Back to LA

Back we come overnight from Phoenix to a sodden Hollywood for an early morning check-in prior to the Kimmel show booking. Fat raindrops trail down the window pane of my room as traffic swooshes below in a river of white noise. The sky is all mist and moisture. You expect Sam Spade to be lighting up in a doorway in hat and Mac.

A luxuriously appointed automobile ferries us the short trip through the rain to the ABC studios and we enter the realm of TV time where Earth minutes are not respected. We wait for hours, soundcheck and wait for hours more. By which time we are all getting antsy, nerves suddenly jangling. Live TV (well, taped as live) is always a high-wire act and lack of practice leads to wobbly walks and occasional spectacular plummets. My own nerves are not helped by the sight of host Jimmy Kimmel intently watching our little set. In our brief meeting and watching him talk to the audience during ad breaks, Kimmel comes across as charmingly genuine and unpretentious. I’ve never seen a chat show host so relaxed and engaging. We get the all-clear the minute we end (these people don’t fuck about) and after a quick change at the hotel our good friends from the ‘80s kindly pick us up and take us to dinner at a “whiskey tavern” in Burbank. I scoff a jalapeño burger and slurp tap water as we all try to ram years of catching up into a few hours. A photo album is produced and I wince at the 1988 version of me. I’m dressed like a lesbian from the ‘90s for some reason. At least I was ahead of the game.

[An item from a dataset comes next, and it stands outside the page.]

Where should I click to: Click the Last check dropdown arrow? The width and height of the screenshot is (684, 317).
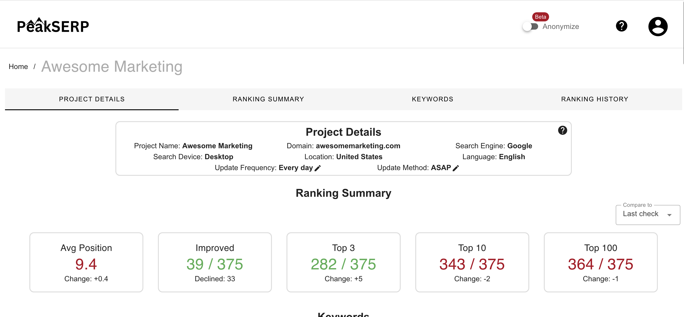pos(669,215)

The next afternoon we board the bus for the quick ride to the Roxy. I take an amble along the Strip and order a breakfast burrito at a place called Dialogue (oh, I get it – like, scripts right?) taking a seat outside in the fresh spring air. To my left two thirty-something black T-Shirted white guys discuss some business involving filming, hyperlinks, a bank loan for “two seven” and a house sale. I can’t begin to fathom what the fuck they’re planning to do: make a movie or steal someone’s property. To my right two young women are lunching light, their little dog groomed within an inch of oligarch. The tidy mutt keeps barking and they keep shushing it but I like it’s bark. It’s impulsive and sincere, unlike the spoilt automatons around me. Suddenly it puts its paws on my lap as if pleading, “Help me, you don’t know what they make me do…”

The Strip is as glaringly soulless as ever, the beautiful people as empty and young, the traffic as blank and relentless. Book Soup is still there so I buy a Cary Grant biography. Walking back to the bus I see a fat man walking a small round fluffy pooch whose entire back end has been shaved for some veterinary emergency. It looks like someone’s dipped it in acid, its arse an absolute disaster. After helping with load-in I take a walk downhill from Sunset Boulevard (I watched the Wilder movie on the plane – it’s aged very well) using an alley to avoid traffic. I pass the beware of dog, do not trespass and instant armed response signs posted on every back gate. Ah, the paranoid rich. Who could be bothered being so terrified. I hit a little triangular park where some buffed-up sexagenarian in baseball cap and media spectacles nags archly into his Bluetooth earpiece. His shorts are too tight and he reeks of pillock but his dog is handsome and way more patient than I would be with this fart-container. He’s probably fit enough to run a marathon and I wish he’d run into the traffic. He looks like the kind of character who’d die a really horrible death in a Cohen brothers movie. He’s a twerp, dressed like a cunt and he won’t give up droning into his phone. It’s almost a pleasure hating him so much. He probably works for UNICEF. Over by a fountain two Mexican maids play with their toddler charges. A man goes by on an electric scooter singing at the top of his lungs. Finally pillock-man hangs up on his confrère’ and drags off his recalcitrant hound. Peace reigns in the triangle.

I walk back up the hill this time along the fronts of the same grand houses, shuttered from the street by thirty feet high hedges. I take a seat in a rock pub a few doors down from the Roxy. Oasis’s Sally Can’t Wait is blaring from a crappy speaker above my head followed by Aerosmith. I drink lukewarm filter coffee and iced water. Closing Time by Semisonic comes on and I’m back in the ‘90s. Loud/quiet/loud. Perhaps the reason the nineties rock revival never kicked off is because it was all so overrated in the first place. A misguided reinterpretation of a misunderstood 1960s. Don’t look back in fondness, look back in shame.